The entrance to The Thrum and The Thrall is as good a place as any to start unpacking Winters’s wunderkammer of an exhibition. It has a hanging silkscreen print that faces both in and out of the space, bearing the poetic title The Real Artist Carves Their Dreams in Leaves as They Fall from the Trees, (1986). On both sides are printed the same series of heads and objects, lined up in rows and columns. The images are characteristically Wintersesque with their unsettling mixture of cartoon-like whimsy and bizarre details, such as a woman who wears what appears to be an ape for a hat. The effect derails any attempts to fall back on narratives that would make the images more digestible. Putting each image—be it prosaic, silly, strange, or even sinister—on a par with all the others, Winters passes no judgments but simply bears witness to the dreams of others, as the title of the work suggests. This affirmation, a witnessing through art, is the very process where seeing into the lives of others takes place.
Bearing in mind the role of the artist as witness, the story behind two artworks against the south wall of the space—Hat Boxes from “The Secret Life of Bob-E or Bob-E Behind the Veil,” 1/2, 1974, and Hat Boxes from “The Secret Life of Bob-E or Bob-E Behind the Veil,” 2/2, 1974 —may shed some light on Winters’s fascination with hats. The hatboxes are the byproduct of a performance piece Winters did in 1974. Working on the blind side of a one-way mirror, his alter ego, Bob-E (Bob Everybody?), worked regular eight-hour shifts over the period of a month to make a series of blue and yellow hats as monuments dedicated to everyone in the world. Hats contain heads, which of course contain thoughts, the wellsprings of interiority. Monuments are intended to memorialize, which is to say bear public witness, to a person or an event. However, with the one-way mirror, Winters’s performance made the private activity of Bob-E public, while maintaining the anonymity of the viewing public. Through this inversion, Bob-E’s activity became the public/private exchange where the reality of inner life could take place between everyone. His regular work hours brought Bob-E’s art activity into the realm of labor—in this case a labor of love.
Love, or more precisely, devotion figures prominently in the most moving piece in the show, Night Stand, 2018. It is an installation for a performance, made of two side-by-side writing desks, each decorated with a bronze totemic head, and two chairs facing diagonally. The drawers in each table are slightly open, revealing papers within. Next to each chair is a faithful stuffed dog with a glass hat, because dogs have inner lives too.

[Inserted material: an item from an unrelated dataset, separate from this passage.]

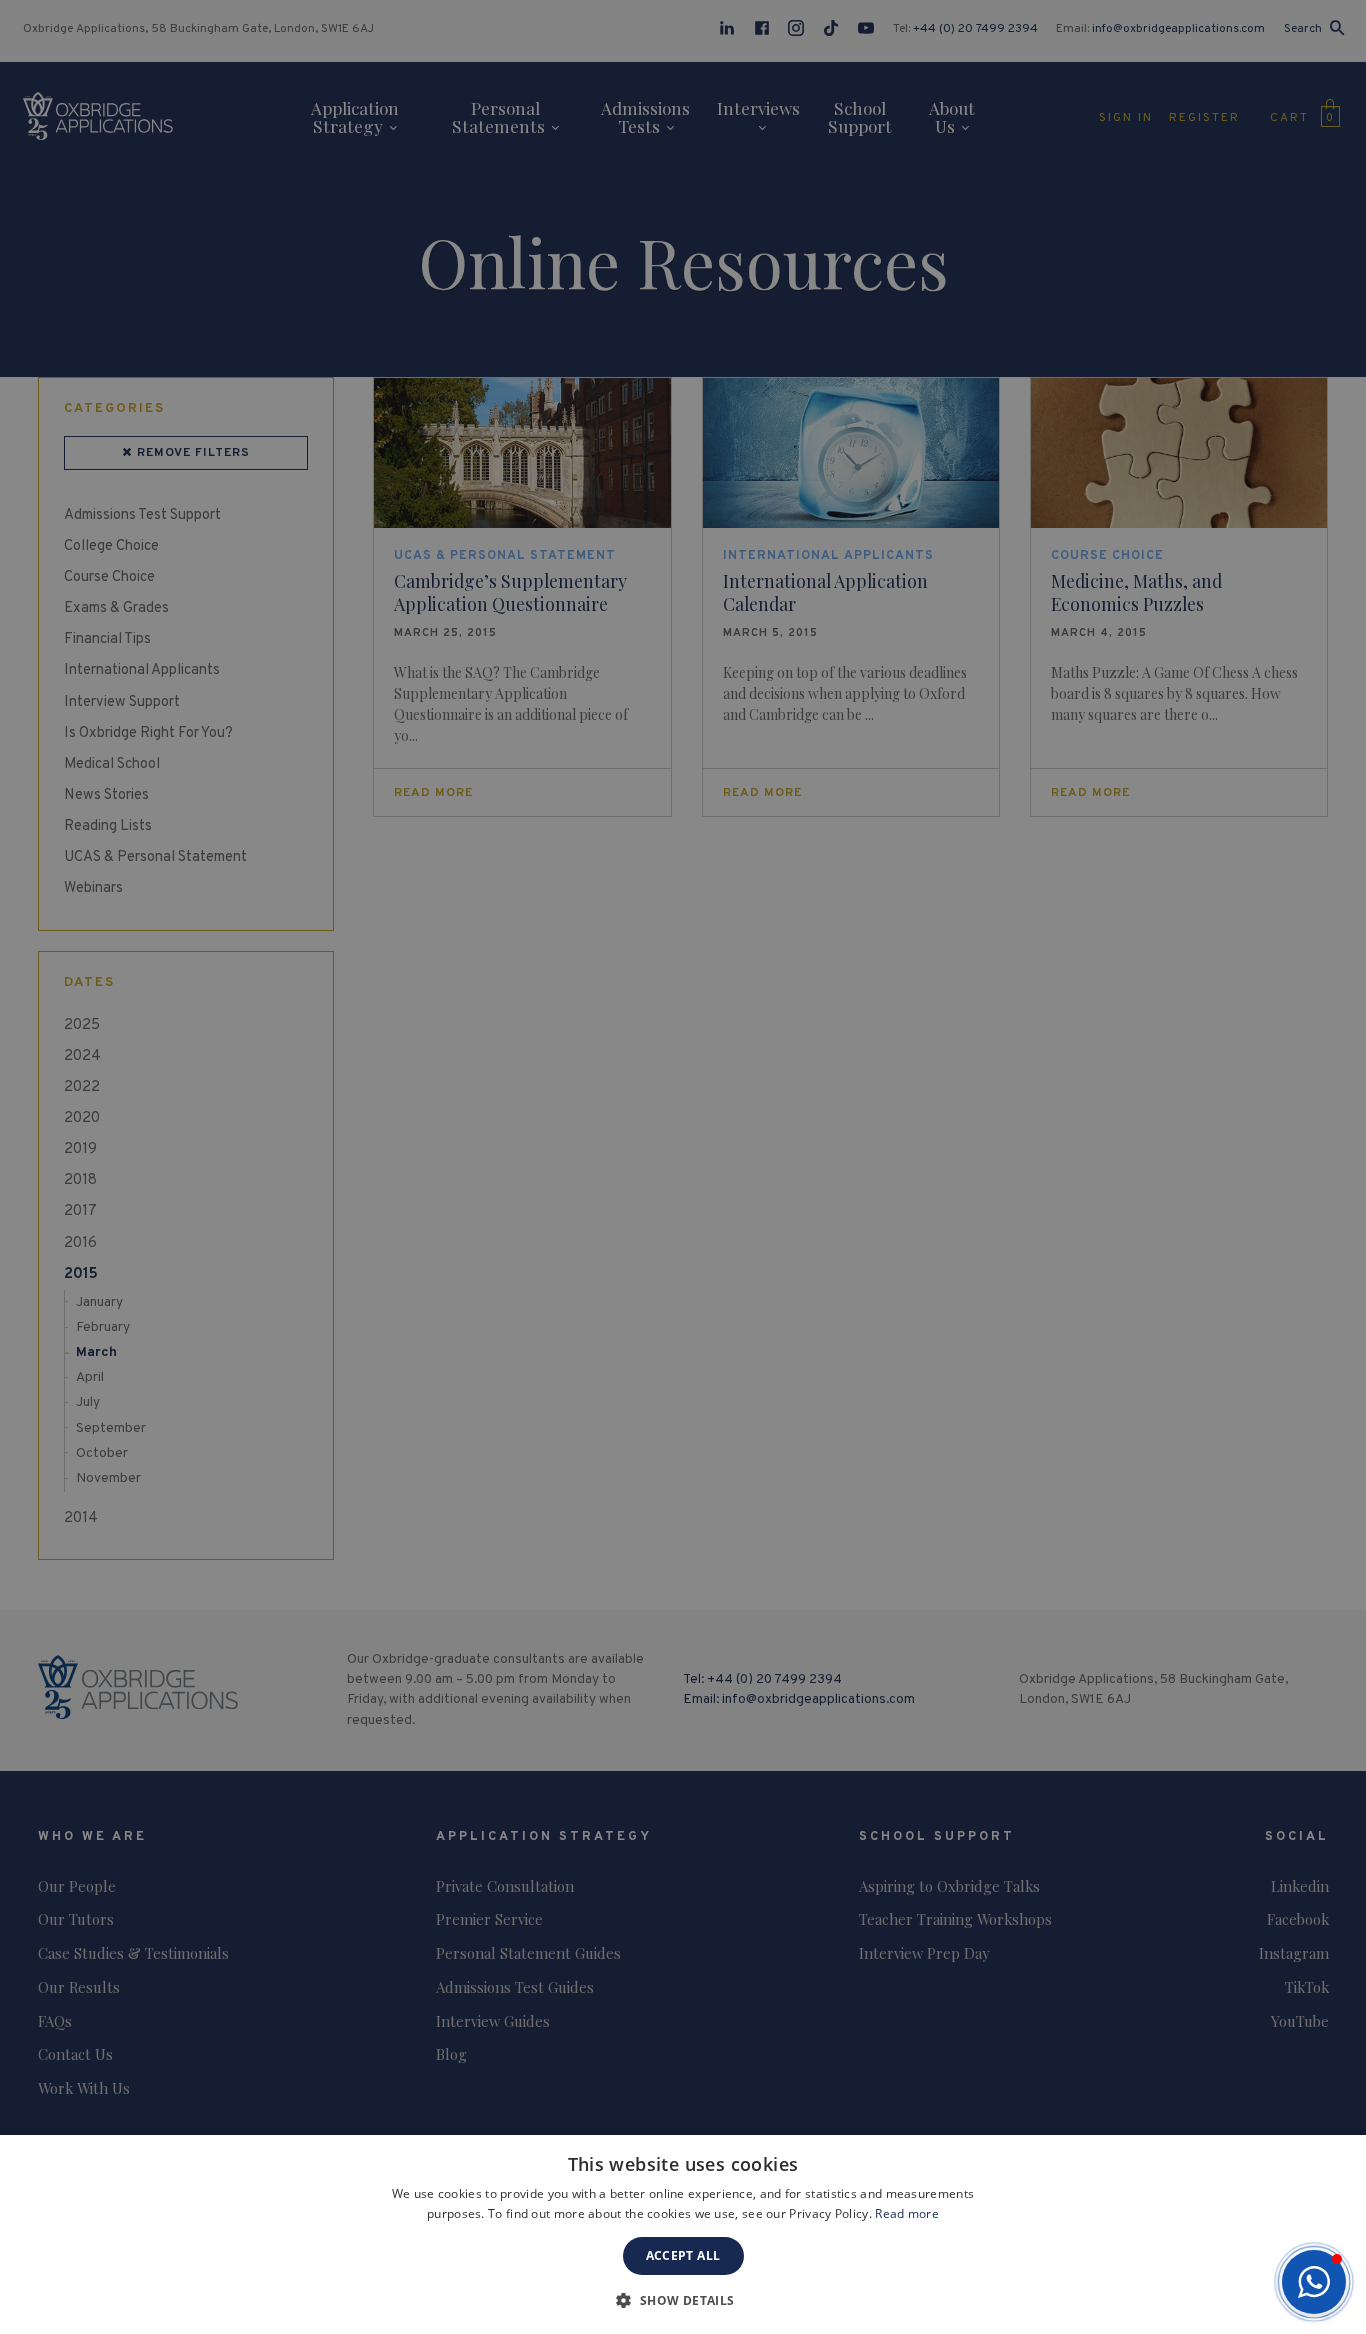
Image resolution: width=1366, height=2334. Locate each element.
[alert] (683, 1167)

According the Marlborough Contemporary press release, “Winters … will add … four drawings yearly to go into the drawers of the tables. This drawing addition contribution will continue until the artist’s demise or until the artist is no longer either physically or mentally able to contribute new works.” In this performance work, Winters is making a contract to continue sharing with everyone his latest drawings, the fresh products of his interiority, for as long as he can.
However, there are two desks with drawers and seats, not one. Winters is offering us the chance to share our inner lives with him. It is up to each of us to meet him there.